Only after getting onto the road, do I remember that two days ago we had some severe thunderstorms with five tornadoes touching down in the state.  They were all category one storms, but that still means winds of 86 – 110 mph, which is enough to pull up some good-sized trees.  Yesterday, while mapping out our route for today on the internet, I saw that Route 62, just west of Berlin, was closed.  I thought that a bit odd, because it is the main east/west thoroughfare out here.  I figured it must be construction or something similar, but now I know it was cleanup and one of those tornadoes came through here.  I do a forehead slap as all the pieces come together.

Route 62 is still narrow, and the traffic is as thick as ever, as we portage our way around the storm debris on the railroad bed.  The road itself has been well cleared and there is little nearby evidence of what happened, other than some badly dented guardrails.  There are, off in the forest, visible signs, though, with trees bent over at odd angles.  We continue on the highway until we pass the worst of it, then venture back to the railroad bed to check it out and see if it is passable.  After a quarter-mile, or so, we’re back up on the path and once again on our way.

The rest of the trek is pretty much what one can expect while walking on the protected/unimproved parts of the Mass Central Rail Trail.  There are some spots where I lose the trail and have to bushwhack and then go around, and some spots that are swampy and squishy, even with ties underfoot.  We go through a quarter-mile long tunnel that I didn’t know existed and, on the other side, is the Wachusett Reservoir Dam, built in 1897 to 1905.

At the time the dam was built, it created the largest public water supply reservoir in the world and it was the major source of water for Boston.  Today, Boston also has the larger Quabbin Reservoir, further to the west, but the Wachusett Reservoir still supplies water to the city.  The Central Mass Railroad was finished in 1887, but a piece of it had to be rerouted in Clinton because the Wachusett Reservoir was going to drown the original right-of-way.  This was completed in 1903 and the new path ran over a high trestle that crossed the valley just below the dam.  The trestle is now gone and only its footings remain on the valley floor.  The last train to cross the trestle was in 1958.

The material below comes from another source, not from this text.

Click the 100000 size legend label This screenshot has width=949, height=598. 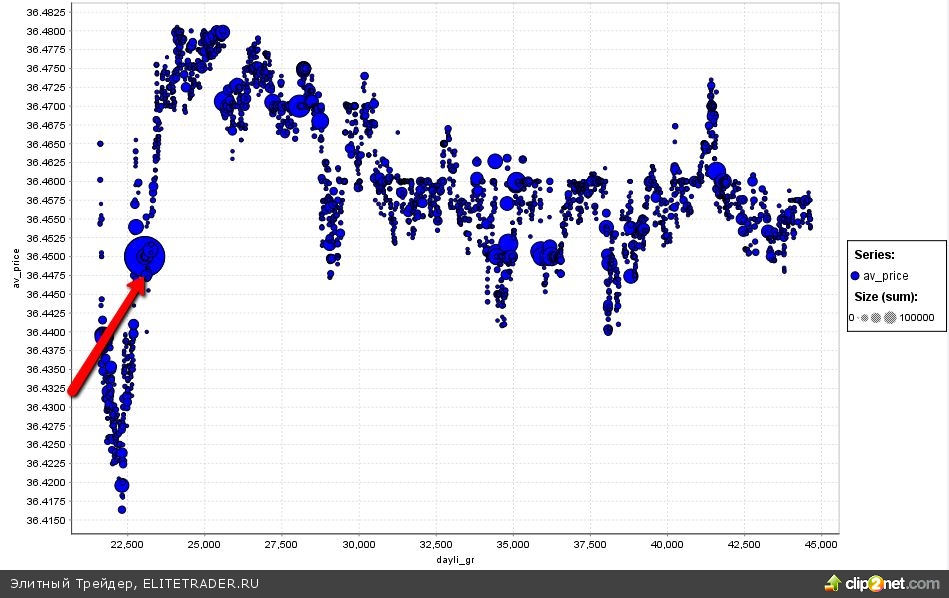coord(916,318)
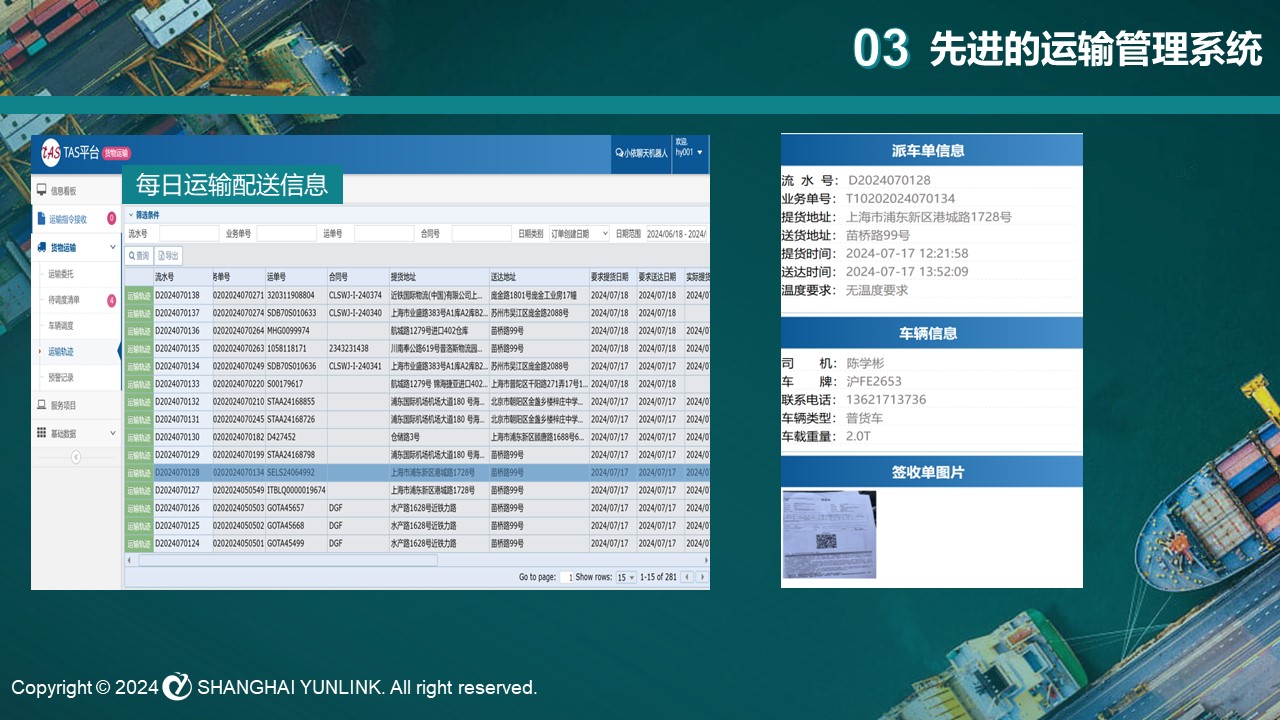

Waldo and I walk down into the valley, via city streets, below the dam and back up to the other side.  The trail is paved alongside the reservoir there and we follow it for something less than a mile before we turn around and head back.  We now know where the bad spots are and how to avoid them and the trip back is neither so hard, nor does it take so long.  The entire walk is something around 9 miles, the way we had to go, and it’s 5:30 PM when we get back to the car.  It took us 7 hours to walk 9 miles and that is a good measure of how hard it was.

So, one more gap filled in.  Next is a piece that goes from Clinton to West Boylston, around the reservoir (protected/unimproved, of course).  I hope it won’t be as challenging.  You never know, though.

And that’s what makes it an adventure.